* Description of the task
Reproduce the rows below word for word, leaving out the pictures.

=== Records shown ===

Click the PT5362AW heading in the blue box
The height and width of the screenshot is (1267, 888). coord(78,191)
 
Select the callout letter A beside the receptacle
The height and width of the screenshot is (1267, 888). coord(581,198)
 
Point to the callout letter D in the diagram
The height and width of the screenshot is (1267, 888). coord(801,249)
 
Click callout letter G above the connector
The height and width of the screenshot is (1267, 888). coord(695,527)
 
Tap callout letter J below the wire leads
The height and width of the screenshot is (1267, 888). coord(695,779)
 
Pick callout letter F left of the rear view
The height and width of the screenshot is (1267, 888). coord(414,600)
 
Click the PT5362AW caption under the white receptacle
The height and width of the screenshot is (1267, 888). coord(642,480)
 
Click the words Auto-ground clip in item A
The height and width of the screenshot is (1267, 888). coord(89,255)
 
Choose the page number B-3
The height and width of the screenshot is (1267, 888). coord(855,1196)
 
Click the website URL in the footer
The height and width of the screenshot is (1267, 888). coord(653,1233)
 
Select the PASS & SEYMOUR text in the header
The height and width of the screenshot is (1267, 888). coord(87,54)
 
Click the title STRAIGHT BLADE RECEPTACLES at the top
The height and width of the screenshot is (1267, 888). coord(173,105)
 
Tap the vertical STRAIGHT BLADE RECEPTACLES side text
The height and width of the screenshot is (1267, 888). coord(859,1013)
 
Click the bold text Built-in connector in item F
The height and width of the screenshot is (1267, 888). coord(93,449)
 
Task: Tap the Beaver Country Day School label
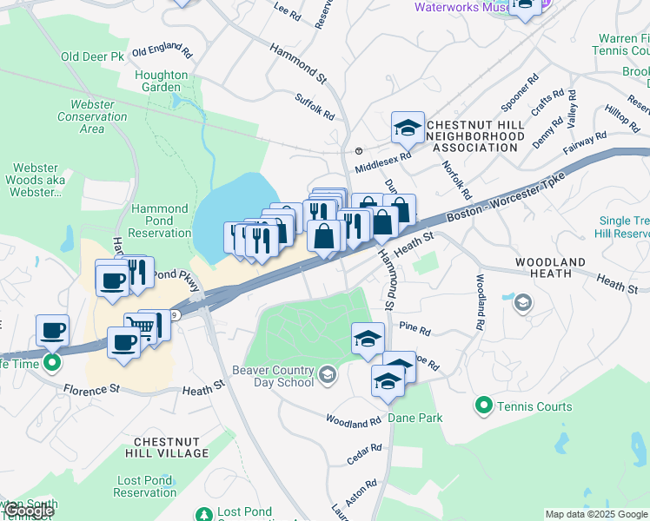point(273,375)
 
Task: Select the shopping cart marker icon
point(145,326)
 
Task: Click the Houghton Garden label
point(162,81)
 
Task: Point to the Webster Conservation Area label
point(86,116)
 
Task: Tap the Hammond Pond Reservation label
point(160,221)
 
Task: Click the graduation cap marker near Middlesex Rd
point(407,129)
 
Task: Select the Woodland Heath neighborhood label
point(555,267)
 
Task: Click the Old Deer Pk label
point(93,56)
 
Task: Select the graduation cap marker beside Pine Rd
point(368,338)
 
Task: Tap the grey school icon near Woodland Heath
point(522,301)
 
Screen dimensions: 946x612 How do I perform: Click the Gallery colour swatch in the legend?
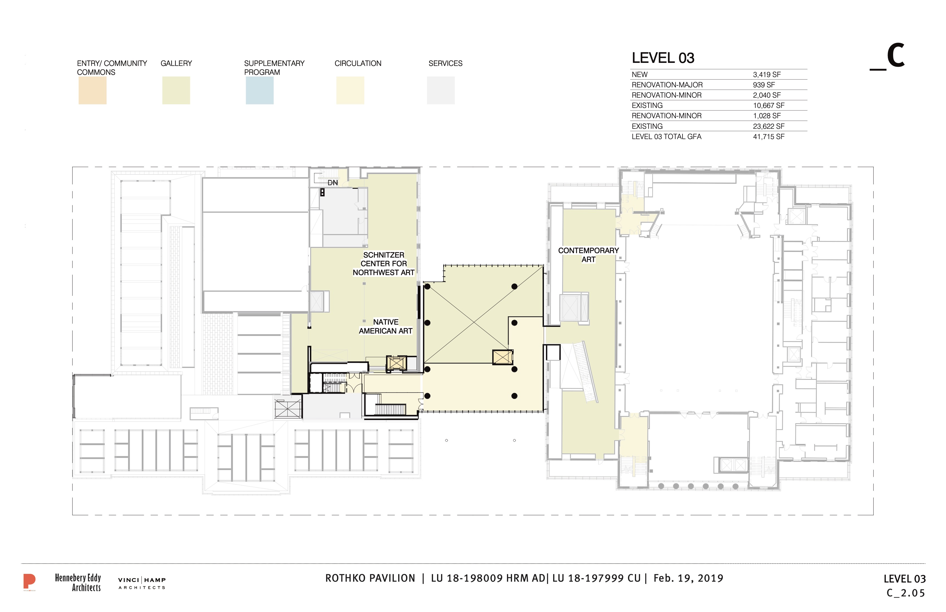(x=176, y=91)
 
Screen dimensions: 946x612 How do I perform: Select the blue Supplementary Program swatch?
(x=260, y=91)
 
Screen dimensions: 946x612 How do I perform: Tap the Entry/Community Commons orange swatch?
(x=92, y=91)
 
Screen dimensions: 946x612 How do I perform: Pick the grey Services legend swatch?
(x=441, y=91)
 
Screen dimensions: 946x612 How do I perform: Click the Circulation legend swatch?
(x=350, y=91)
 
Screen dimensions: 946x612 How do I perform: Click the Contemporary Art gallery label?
(x=588, y=255)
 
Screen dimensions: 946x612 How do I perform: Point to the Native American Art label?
(x=386, y=327)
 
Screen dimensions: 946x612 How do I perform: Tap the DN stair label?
(x=333, y=183)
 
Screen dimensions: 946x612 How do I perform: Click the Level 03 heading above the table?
(x=663, y=58)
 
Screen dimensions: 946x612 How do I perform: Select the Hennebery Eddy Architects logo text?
(x=78, y=583)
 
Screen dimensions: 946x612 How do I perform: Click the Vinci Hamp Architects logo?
(x=142, y=583)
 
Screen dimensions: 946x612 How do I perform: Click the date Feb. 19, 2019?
(x=688, y=578)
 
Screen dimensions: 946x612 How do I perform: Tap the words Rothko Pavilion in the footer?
(x=370, y=578)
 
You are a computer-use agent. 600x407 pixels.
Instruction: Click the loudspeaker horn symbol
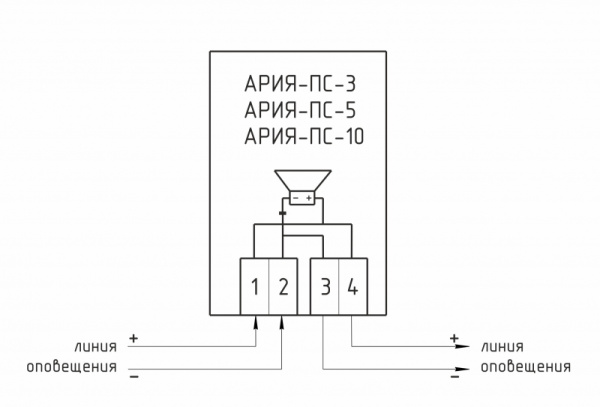click(300, 181)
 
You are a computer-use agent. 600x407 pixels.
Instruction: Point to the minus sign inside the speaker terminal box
click(295, 199)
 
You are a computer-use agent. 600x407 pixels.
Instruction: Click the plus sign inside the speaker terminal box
click(309, 199)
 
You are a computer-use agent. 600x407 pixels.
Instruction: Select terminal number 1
click(255, 288)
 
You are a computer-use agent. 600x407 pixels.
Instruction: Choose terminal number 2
click(283, 288)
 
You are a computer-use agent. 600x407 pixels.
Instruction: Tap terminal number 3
click(325, 288)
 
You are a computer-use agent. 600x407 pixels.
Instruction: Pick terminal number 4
click(352, 288)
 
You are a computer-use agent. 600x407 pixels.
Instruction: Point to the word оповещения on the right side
click(526, 367)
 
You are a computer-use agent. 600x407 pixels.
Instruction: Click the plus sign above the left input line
click(134, 337)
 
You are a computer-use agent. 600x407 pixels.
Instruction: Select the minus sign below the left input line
click(134, 379)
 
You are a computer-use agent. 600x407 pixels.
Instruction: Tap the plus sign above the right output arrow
click(454, 337)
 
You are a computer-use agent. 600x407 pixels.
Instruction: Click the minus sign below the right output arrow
click(454, 379)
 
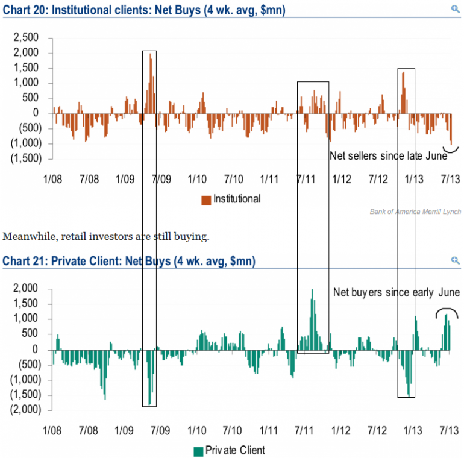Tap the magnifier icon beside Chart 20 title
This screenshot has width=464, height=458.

===

* Full solution
Click the PT5362AW heading in the blue box
The height and width of the screenshot is (1267, 888). coord(78,191)
 
Select the callout letter A beside the receptacle
The height and width of the screenshot is (1267, 888). coord(581,198)
 
Point to the callout letter D in the diagram
The height and width of the screenshot is (1267, 888). coord(801,249)
 
Click callout letter G above the connector
The height and width of the screenshot is (1267, 888). coord(695,527)
 
Tap callout letter J below the wire leads
The height and width of the screenshot is (1267, 888). coord(695,779)
 
Pick callout letter F left of the rear view
The height and width of the screenshot is (1267, 888). coord(414,600)
 
Click the PT5362AW caption under the white receptacle
The height and width of the screenshot is (1267, 888). coord(642,480)
 
Click the words Auto-ground clip in item A
The height and width of the screenshot is (1267, 888). coord(89,255)
 
Choose the page number B-3
The height and width of the screenshot is (1267, 888). coord(855,1196)
 
Click the website URL in the footer
The height and width of the screenshot is (1267, 888). coord(653,1233)
 
Select the PASS & SEYMOUR text in the header
The height and width of the screenshot is (1267, 888). coord(87,54)
 
Click the title STRAIGHT BLADE RECEPTACLES at the top
The height and width of the screenshot is (1267, 888). coord(173,105)
 
Tap the vertical STRAIGHT BLADE RECEPTACLES side text
The height and width of the screenshot is (1267, 888). coord(859,1013)
 
Click the bold text Built-in connector in item F
The height and width of the screenshot is (1267, 888). coord(93,449)
 
Task: Tap the Beaver Country Day School label
point(273,375)
 
Task: Select the shopping cart marker icon
point(145,326)
 
Task: Click the Houghton Garden label
point(162,81)
 
Task: Point to the Webster Conservation Area label
point(86,116)
 
Task: Tap the Hammond Pond Reservation label
point(160,221)
 
Task: Click the graduation cap marker near Middlesex Rd
point(407,129)
 
Task: Select the Woodland Heath neighborhood label
point(555,267)
 
Task: Click the Old Deer Pk label
point(93,56)
 
Task: Select the graduation cap marker beside Pine Rd
point(368,338)
 
Task: Tap the grey school icon near Woodland Heath
point(522,301)
 
Screen dimensions: 946x612 How do I perform: Click the Gallery colour swatch in the legend?
(x=176, y=91)
 
Screen dimensions: 946x612 How do I perform: Select the blue Supplementary Program swatch?
(x=260, y=91)
 
Screen dimensions: 946x612 How do I perform: Tap the Entry/Community Commons orange swatch?
(x=92, y=91)
 
Screen dimensions: 946x612 How do I perform: Pick the grey Services legend swatch?
(x=441, y=91)
 
Screen dimensions: 946x612 How do I perform: Click the Circulation legend swatch?
(x=350, y=91)
 
Screen dimensions: 946x612 How do I perform: Click the Contemporary Art gallery label?
(x=588, y=255)
 
Screen dimensions: 946x612 How do I perform: Point to the Native American Art label?
(x=386, y=327)
 
Screen dimensions: 946x612 How do I perform: Tap the DN stair label?
(x=333, y=183)
 
Screen dimensions: 946x612 How do I perform: Click the Level 03 heading above the table?
(x=663, y=58)
 
Screen dimensions: 946x612 How do I perform: Select the Hennebery Eddy Architects logo text?
(x=78, y=583)
 
Screen dimensions: 946x612 How do I perform: Click the Vinci Hamp Architects logo?
(x=142, y=583)
 
Screen dimensions: 946x612 How do I perform: Click the date Feb. 19, 2019?
(x=688, y=578)
 
Screen dimensions: 946x612 How do I perform: Tap the words Rothko Pavilion in the footer?
(x=370, y=578)
 
You are a computer-use agent. 600x407 pixels.
Instruction: Click the loudspeaker horn symbol
click(300, 181)
 
You are a computer-use agent. 600x407 pixels.
Instruction: Point to the minus sign inside the speaker terminal box
click(295, 199)
 
You are a computer-use agent. 600x407 pixels.
Instruction: Click the plus sign inside the speaker terminal box
click(309, 199)
 
You are a computer-use agent. 600x407 pixels.
Instruction: Select terminal number 1
click(255, 288)
 
You are a computer-use agent. 600x407 pixels.
Instruction: Choose terminal number 2
click(283, 288)
 
You are a computer-use agent. 600x407 pixels.
Instruction: Tap terminal number 3
click(325, 288)
 
You are a computer-use agent. 600x407 pixels.
Instruction: Pick terminal number 4
click(352, 288)
 
You are a computer-use agent. 600x407 pixels.
Instruction: Point to the word оповещения on the right side
click(526, 367)
 
You are a computer-use agent. 600x407 pixels.
Instruction: Click the plus sign above the left input line
click(134, 337)
 
You are a computer-use agent. 600x407 pixels.
Instruction: Select the minus sign below the left input line
click(134, 379)
 
You are a computer-use agent. 600x407 pixels.
Instruction: Tap the plus sign above the right output arrow
click(454, 337)
 
You are a computer-use agent. 600x407 pixels.
Instruction: Click the minus sign below the right output arrow
click(454, 379)
 
Tap the magnifier icon beside Chart 20 title
This screenshot has width=464, height=458.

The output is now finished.